TASK: Look through the records below for the line with "Image resolution: width=281, height=2576." and the line with "[Share on X] (71, 623)", then return those lines and all lines between, exactly.

DATA PROVIDED:
=====
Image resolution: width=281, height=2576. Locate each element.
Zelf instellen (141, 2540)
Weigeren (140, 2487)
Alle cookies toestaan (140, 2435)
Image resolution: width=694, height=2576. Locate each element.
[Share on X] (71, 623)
=====
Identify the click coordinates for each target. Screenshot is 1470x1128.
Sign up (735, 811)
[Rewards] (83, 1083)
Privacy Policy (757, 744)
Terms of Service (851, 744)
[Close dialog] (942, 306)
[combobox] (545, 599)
=====
RESULT:
Image resolution: width=281, height=2576. Locate each element.
Zelf instellen (141, 2540)
Weigeren (140, 2487)
Alle cookies toestaan (140, 2435)
Image resolution: width=694, height=2576. Locate each element.
[Share on X] (71, 623)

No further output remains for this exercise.